[[ PROVIDED INFORMATION, beginning ]]
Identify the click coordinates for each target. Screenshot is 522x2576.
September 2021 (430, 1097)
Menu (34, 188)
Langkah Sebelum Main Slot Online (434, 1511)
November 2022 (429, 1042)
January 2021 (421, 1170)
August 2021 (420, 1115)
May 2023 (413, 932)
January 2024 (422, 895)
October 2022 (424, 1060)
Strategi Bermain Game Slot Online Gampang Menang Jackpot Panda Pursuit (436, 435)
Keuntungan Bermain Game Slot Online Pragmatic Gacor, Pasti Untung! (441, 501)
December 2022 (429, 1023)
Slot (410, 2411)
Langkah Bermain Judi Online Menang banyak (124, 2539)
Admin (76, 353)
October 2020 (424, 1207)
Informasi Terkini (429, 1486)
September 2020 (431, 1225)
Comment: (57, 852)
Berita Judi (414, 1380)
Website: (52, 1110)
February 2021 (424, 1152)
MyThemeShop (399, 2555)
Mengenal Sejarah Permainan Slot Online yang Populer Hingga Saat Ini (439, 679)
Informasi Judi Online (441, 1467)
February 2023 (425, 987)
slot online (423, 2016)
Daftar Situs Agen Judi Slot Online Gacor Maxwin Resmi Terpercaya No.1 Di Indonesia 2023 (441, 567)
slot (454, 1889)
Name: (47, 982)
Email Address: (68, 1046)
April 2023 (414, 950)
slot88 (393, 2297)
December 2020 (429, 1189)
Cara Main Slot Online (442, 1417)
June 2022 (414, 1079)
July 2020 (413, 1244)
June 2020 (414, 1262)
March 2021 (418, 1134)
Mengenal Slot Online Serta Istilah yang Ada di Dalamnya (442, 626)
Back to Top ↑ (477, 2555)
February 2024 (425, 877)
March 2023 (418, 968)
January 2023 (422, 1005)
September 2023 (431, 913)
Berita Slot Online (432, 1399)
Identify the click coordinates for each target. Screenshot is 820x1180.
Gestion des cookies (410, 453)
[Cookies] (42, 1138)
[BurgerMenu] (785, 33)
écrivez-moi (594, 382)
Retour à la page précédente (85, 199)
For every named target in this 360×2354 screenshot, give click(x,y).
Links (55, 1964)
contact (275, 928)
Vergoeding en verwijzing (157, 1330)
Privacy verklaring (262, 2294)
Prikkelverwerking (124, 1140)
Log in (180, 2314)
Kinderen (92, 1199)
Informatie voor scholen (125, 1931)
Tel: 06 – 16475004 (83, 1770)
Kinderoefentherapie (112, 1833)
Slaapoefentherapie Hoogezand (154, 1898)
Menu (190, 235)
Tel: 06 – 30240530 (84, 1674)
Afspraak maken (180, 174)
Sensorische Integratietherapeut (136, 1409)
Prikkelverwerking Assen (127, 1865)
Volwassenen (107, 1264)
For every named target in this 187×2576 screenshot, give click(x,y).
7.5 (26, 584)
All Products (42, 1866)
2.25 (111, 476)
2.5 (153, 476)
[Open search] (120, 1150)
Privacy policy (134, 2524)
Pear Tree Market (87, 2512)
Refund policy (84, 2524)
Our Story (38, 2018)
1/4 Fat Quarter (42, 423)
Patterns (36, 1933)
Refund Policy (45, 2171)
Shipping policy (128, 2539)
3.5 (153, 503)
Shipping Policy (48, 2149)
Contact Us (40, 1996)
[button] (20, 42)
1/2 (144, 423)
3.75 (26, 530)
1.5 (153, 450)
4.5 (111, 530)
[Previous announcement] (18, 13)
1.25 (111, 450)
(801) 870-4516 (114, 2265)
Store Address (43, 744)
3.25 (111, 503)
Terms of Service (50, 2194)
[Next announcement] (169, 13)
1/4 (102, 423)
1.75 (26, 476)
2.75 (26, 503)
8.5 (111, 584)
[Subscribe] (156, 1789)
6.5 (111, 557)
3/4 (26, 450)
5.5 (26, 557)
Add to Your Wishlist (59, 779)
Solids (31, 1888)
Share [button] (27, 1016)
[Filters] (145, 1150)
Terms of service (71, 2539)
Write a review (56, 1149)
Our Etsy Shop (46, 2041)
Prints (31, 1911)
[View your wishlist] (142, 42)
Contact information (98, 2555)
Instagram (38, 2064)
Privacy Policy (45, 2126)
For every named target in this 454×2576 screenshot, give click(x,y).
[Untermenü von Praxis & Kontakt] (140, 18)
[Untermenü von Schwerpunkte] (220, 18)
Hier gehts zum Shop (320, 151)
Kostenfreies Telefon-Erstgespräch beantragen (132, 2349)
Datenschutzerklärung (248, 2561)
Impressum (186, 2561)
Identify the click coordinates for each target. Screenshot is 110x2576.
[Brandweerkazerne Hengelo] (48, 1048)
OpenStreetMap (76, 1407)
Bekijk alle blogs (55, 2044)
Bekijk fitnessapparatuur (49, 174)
[[ PROVIDED INFORMATION, end ]]
Please restate the records in full, word for word.

Identify the click coordinates for each target. Screenshot is 522x2576.
September 2021 (430, 1097)
Menu (34, 188)
Langkah Sebelum Main Slot Online (434, 1511)
November 2022 (429, 1042)
January 2021 (421, 1170)
August 2021 (420, 1115)
May 2023 (413, 932)
January 2024 (422, 895)
October 2022 (424, 1060)
Strategi Bermain Game Slot Online Gampang Menang Jackpot Panda Pursuit (436, 435)
Keuntungan Bermain Game Slot Online Pragmatic Gacor, Pasti Untung! (441, 501)
December 2022 (429, 1023)
Slot (410, 2411)
Langkah Bermain Judi Online Menang banyak (124, 2539)
Admin (76, 353)
October 2020 (424, 1207)
Informasi Terkini (429, 1486)
September 2020 (431, 1225)
Comment: (57, 852)
Berita Judi (414, 1380)
Website: (52, 1110)
February 2021 (424, 1152)
MyThemeShop (399, 2555)
Mengenal Sejarah Permainan Slot Online yang Populer Hingga Saat Ini (439, 679)
Informasi Judi Online (441, 1467)
February 2023 (425, 987)
slot online (423, 2016)
Daftar Situs Agen Judi Slot Online Gacor Maxwin Resmi Terpercaya No.1 Di Indonesia 2023 (441, 567)
slot (454, 1889)
Name: (47, 982)
Email Address: (68, 1046)
April 2023 (414, 950)
slot88 (393, 2297)
December 2020 (429, 1189)
Cara Main Slot Online (442, 1417)
June 2022 (414, 1079)
July 2020 (413, 1244)
June 2020 (414, 1262)
March 2021 (418, 1134)
Mengenal Slot Online Serta Istilah yang Ada di Dalamnya (442, 626)
Back to Top ↑ (477, 2555)
February 2024 (425, 877)
March 2023 (418, 968)
January 2023 (422, 1005)
September 2023 (431, 913)
Berita Slot Online (432, 1399)
Identify the click coordinates for each target. Screenshot is 820x1180.
Gestion des cookies (410, 453)
[Cookies] (42, 1138)
[BurgerMenu] (785, 33)
écrivez-moi (594, 382)
Retour à la page précédente (85, 199)
For every named target in this 360×2354 screenshot, give click(x,y).
Links (55, 1964)
contact (275, 928)
Vergoeding en verwijzing (157, 1330)
Privacy verklaring (262, 2294)
Prikkelverwerking (124, 1140)
Log in (180, 2314)
Kinderen (92, 1199)
Informatie voor scholen (125, 1931)
Tel: 06 – 16475004 (83, 1770)
Kinderoefentherapie (112, 1833)
Slaapoefentherapie Hoogezand (154, 1898)
Menu (190, 235)
Tel: 06 – 30240530 (84, 1674)
Afspraak maken (180, 174)
Sensorische Integratietherapeut (136, 1409)
Prikkelverwerking Assen (127, 1865)
Volwassenen (107, 1264)
For every named target in this 187×2576 screenshot, give click(x,y).
7.5 (26, 584)
All Products (42, 1866)
2.25 (111, 476)
2.5 (153, 476)
[Open search] (120, 1150)
Privacy policy (134, 2524)
Pear Tree Market (87, 2512)
Refund policy (84, 2524)
Our Story (38, 2018)
1/4 Fat Quarter (42, 423)
Patterns (36, 1933)
Refund Policy (45, 2171)
Shipping policy (128, 2539)
3.5 (153, 503)
Shipping Policy (48, 2149)
Contact Us (40, 1996)
[button] (20, 42)
1/2 (144, 423)
3.75 (26, 530)
1.5 (153, 450)
4.5 (111, 530)
[Previous announcement] (18, 13)
1.25 (111, 450)
(801) 870-4516 (114, 2265)
Store Address (43, 744)
3.25 (111, 503)
Terms of Service (50, 2194)
[Next announcement] (169, 13)
1/4 (102, 423)
1.75 (26, 476)
2.75 (26, 503)
8.5 (111, 584)
[Subscribe] (156, 1789)
6.5 (111, 557)
3/4 (26, 450)
5.5 (26, 557)
Add to Your Wishlist (59, 779)
Solids (31, 1888)
Share [button] (27, 1016)
[Filters] (145, 1150)
Terms of service (71, 2539)
Write a review (56, 1149)
Our Etsy Shop (46, 2041)
Prints (31, 1911)
[View your wishlist] (142, 42)
Contact information (98, 2555)
Instagram (38, 2064)
Privacy Policy (45, 2126)
For every named target in this 454×2576 screenshot, give click(x,y).
[Untermenü von Praxis & Kontakt] (140, 18)
[Untermenü von Schwerpunkte] (220, 18)
Hier gehts zum Shop (320, 151)
Kostenfreies Telefon-Erstgespräch beantragen (132, 2349)
Datenschutzerklärung (248, 2561)
Impressum (186, 2561)
Identify the click coordinates for each target. Screenshot is 110x2576.
[Brandweerkazerne Hengelo] (48, 1048)
OpenStreetMap (76, 1407)
Bekijk alle blogs (55, 2044)
Bekijk fitnessapparatuur (49, 174)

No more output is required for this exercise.